Pero a medida que la guerra se prolongaba las condiciones de trabajo empeoraron. La censura era cada vez más dura y los trucos de Shirer, usar jerga estadounidense que los censores, habituados al inglés británico, no entendían, y reflejar con la voz la credibilidad de las informaciones que daba, no funcionaban tan bien como antes. Cuando una fuente de confianza le advirtió de que la Gestapo preparaba una acusación de espionaje contra él, decidió que era el momento de marchar y reunirse con su mujer y su hija, refugiadas en Estados Unidos desde 1938. Con un hábil ardid logró sacar de Berlín sus diarios, donde había recogido todo lo que la censura le impedía contar por las ondas, y los publicó en 1941 en Estados Unidos. El resultado fue un inmediato y gigantesco éxito entre un público ávido de noticias sobre lo que ocurría al otro lado del Atlántico.
Tras una fuerte pelea con Murrow por un tema profesional, dejó la CBS en 1947 y se concentró en la escritura de su monumental Auge y caída del Tercer Reich, una obra capital de la historiografía de la Segunda Guerra Mundial que publicó en 1961 y que obtuvo el prestigioso National Book Award de No Ficción. Autor además de varias novelas y de una biografía de Gandhi entre otros libros de ensayo, Shirer murió en Boston en 1993, plenamente consciente de que su lugar había sido Berlín, y su momento, la segunda mitad de la década de 1930.
Prefacio a la primera edición
La mayoría de los diarios, diríase, se escriben sin intención de publicarlos. No tienen en cuenta el ojo del lector. Son personales, íntimos, confidenciales, parte de uno mismo que es mejor ocultar del duro mundo exterior.

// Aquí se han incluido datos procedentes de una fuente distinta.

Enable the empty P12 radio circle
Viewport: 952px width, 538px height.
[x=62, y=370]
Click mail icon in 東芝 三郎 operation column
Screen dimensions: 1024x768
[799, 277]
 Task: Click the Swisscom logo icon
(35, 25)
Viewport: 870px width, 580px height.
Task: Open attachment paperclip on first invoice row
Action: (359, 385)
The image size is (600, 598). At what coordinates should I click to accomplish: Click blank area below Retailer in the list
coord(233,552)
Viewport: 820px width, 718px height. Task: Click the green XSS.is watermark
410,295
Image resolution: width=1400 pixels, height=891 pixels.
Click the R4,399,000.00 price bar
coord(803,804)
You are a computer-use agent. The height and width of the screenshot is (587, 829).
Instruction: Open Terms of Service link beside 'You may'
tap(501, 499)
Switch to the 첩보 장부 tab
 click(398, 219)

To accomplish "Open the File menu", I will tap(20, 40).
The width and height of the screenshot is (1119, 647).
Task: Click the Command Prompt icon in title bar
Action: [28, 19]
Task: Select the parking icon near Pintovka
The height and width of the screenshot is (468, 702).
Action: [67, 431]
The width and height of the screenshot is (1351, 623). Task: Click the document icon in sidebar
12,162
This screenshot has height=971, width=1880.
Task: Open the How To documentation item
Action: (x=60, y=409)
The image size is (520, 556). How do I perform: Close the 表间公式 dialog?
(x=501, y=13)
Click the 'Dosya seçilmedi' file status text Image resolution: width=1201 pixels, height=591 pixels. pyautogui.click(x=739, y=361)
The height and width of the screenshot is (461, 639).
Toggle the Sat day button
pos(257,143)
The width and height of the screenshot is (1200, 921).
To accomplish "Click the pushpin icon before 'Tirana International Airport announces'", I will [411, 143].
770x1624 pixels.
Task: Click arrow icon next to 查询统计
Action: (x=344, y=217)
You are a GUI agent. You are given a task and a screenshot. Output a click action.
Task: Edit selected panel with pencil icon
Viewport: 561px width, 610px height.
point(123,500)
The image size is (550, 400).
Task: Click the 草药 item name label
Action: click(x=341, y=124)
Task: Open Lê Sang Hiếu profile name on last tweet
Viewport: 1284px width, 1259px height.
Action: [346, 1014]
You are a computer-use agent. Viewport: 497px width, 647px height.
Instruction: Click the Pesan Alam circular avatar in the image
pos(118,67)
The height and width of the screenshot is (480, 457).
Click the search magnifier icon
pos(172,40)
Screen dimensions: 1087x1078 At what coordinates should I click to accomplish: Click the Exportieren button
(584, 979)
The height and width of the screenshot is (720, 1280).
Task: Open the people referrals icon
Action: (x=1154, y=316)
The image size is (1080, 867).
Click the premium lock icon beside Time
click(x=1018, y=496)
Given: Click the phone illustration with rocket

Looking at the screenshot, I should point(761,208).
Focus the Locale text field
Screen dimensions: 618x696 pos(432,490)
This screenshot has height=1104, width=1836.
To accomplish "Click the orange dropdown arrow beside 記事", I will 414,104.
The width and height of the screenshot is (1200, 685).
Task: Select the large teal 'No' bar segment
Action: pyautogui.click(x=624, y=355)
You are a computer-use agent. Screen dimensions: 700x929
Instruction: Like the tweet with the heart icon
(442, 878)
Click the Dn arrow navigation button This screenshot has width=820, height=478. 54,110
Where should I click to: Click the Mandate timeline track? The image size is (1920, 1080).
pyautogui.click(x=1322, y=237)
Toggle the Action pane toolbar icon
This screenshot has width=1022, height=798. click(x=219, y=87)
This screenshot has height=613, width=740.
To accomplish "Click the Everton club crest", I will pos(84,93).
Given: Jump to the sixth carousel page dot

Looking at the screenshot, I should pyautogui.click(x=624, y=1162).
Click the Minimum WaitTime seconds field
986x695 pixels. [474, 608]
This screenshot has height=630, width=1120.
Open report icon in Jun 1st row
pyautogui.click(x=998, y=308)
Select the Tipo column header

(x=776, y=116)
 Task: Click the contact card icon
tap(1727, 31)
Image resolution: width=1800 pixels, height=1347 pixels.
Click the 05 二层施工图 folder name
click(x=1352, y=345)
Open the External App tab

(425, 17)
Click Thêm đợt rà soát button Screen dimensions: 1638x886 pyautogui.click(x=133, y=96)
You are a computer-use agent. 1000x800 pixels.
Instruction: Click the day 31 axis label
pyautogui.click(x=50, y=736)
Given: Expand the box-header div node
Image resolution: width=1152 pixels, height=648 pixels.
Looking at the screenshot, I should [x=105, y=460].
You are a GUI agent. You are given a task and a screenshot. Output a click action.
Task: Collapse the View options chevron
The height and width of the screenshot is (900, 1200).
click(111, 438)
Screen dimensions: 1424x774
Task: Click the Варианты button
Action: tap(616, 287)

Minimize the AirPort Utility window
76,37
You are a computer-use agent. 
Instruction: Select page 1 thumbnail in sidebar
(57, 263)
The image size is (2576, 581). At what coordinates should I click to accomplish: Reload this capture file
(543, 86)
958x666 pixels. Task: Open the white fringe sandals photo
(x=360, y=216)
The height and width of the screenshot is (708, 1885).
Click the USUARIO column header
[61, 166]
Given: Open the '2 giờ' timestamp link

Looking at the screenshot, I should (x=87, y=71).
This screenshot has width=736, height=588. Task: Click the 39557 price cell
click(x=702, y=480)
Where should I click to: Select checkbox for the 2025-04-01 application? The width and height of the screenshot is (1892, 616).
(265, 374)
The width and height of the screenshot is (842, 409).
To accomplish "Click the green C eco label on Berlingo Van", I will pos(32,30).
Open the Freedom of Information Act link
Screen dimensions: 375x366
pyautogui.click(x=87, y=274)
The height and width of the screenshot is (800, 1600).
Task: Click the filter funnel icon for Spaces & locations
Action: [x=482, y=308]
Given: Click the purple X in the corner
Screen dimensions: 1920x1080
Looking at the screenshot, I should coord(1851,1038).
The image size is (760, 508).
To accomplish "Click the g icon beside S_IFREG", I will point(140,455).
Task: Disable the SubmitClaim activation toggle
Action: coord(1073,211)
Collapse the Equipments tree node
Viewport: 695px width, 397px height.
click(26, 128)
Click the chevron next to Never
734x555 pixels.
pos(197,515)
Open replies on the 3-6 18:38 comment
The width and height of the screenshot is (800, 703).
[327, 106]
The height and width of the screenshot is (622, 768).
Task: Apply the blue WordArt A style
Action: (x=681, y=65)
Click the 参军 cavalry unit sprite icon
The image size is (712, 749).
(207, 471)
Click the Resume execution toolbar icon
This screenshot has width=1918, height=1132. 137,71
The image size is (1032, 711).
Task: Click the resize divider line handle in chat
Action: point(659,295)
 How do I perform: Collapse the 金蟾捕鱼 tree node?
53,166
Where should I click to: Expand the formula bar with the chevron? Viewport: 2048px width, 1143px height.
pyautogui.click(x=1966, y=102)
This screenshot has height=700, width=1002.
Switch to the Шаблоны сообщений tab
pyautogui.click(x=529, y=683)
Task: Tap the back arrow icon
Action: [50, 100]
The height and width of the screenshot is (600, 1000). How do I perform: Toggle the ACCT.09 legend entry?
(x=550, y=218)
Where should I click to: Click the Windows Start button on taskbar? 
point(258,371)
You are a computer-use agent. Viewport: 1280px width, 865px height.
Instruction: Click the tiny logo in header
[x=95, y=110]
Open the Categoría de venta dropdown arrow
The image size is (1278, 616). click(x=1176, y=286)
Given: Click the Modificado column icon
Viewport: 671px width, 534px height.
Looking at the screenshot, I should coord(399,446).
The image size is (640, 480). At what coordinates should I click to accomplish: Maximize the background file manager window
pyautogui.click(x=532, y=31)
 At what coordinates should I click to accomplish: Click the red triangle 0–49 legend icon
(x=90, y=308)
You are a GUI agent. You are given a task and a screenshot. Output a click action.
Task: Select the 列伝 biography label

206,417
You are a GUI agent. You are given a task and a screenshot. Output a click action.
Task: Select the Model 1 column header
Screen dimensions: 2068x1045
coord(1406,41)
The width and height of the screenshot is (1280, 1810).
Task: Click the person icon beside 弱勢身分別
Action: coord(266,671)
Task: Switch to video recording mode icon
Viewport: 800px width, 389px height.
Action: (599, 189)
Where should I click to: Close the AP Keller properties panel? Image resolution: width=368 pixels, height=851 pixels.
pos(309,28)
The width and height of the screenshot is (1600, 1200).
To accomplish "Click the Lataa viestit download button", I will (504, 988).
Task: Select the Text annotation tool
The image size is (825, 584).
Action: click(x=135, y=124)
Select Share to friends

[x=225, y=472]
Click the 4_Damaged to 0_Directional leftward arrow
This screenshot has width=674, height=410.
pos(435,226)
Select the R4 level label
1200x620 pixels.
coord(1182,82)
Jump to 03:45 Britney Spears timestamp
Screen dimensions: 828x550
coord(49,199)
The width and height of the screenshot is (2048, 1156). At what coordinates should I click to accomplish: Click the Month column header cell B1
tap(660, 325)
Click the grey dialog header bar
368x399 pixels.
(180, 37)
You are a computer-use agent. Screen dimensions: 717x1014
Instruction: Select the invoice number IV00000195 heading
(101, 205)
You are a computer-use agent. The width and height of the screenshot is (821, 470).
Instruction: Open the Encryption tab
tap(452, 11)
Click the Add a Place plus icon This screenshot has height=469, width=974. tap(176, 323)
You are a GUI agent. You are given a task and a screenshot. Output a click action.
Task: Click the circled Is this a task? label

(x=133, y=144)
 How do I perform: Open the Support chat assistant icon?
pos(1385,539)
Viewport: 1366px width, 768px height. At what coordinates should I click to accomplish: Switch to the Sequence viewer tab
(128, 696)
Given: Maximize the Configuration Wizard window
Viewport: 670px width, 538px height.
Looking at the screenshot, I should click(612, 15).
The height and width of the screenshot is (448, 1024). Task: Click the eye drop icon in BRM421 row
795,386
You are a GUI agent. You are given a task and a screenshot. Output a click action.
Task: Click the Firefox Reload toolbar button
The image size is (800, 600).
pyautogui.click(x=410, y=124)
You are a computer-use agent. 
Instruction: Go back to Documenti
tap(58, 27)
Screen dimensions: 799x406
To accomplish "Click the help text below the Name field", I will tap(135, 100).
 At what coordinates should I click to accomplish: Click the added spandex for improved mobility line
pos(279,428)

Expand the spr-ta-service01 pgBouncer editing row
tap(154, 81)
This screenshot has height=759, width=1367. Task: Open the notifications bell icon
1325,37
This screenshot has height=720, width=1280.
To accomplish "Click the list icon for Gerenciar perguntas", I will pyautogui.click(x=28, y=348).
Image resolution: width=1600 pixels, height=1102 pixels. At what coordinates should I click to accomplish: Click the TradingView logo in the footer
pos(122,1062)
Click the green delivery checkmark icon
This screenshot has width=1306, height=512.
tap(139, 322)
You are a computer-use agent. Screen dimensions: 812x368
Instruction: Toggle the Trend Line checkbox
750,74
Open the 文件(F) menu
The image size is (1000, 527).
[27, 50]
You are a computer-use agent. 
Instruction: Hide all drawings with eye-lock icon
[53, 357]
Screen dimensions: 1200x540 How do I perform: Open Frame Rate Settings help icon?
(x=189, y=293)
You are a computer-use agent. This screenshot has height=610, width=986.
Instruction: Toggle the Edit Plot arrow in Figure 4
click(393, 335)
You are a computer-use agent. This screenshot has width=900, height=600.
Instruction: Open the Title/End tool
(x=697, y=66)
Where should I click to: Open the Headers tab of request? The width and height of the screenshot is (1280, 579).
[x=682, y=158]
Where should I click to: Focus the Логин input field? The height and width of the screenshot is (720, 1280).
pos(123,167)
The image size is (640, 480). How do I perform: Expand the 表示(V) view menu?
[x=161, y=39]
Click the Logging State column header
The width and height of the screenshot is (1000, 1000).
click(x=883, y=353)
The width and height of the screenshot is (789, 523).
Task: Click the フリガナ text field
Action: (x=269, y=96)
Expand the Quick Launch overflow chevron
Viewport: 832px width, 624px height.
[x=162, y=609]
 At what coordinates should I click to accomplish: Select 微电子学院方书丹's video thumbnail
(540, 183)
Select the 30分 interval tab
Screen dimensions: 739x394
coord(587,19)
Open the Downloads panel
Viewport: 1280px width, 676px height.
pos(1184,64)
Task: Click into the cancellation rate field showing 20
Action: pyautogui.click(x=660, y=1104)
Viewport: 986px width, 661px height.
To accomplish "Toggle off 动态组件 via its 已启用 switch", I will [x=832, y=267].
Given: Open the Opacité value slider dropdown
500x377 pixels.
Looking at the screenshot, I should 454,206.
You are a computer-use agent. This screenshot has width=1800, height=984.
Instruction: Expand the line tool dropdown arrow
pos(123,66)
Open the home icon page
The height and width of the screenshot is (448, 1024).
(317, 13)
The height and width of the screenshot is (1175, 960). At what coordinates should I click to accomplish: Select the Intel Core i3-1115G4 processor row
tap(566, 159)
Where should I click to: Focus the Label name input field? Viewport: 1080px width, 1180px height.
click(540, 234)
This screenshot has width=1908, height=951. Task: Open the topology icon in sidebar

Este diario no pretende en ningún momento pertenecer a esa especie. Lo escribí por placer y para mi propia tranquilidad, sin duda, pero también (para ser totalmente sincero) con la idea de que un día podría publicarlo casi entero, si a algún editor le interesaba hacerlo. Obviamente esto no se debía a que pensara ni por un minuto que yo o la vida que había llevado tuvieran la menor importancia ni fueran de un interés particular para el público. La única justificación a mi juicio es que el azar y el tipo de trabajo que desempeñé parecieron darme una oportunidad bastante rara para escribir, día a día, una crónica de primera mano de una Europa que ya estaba agonizando y que, a medida que pasaban los meses y los años, se deslizaba inexorablemente hacia el abismo de la guerra y la autodestrucción.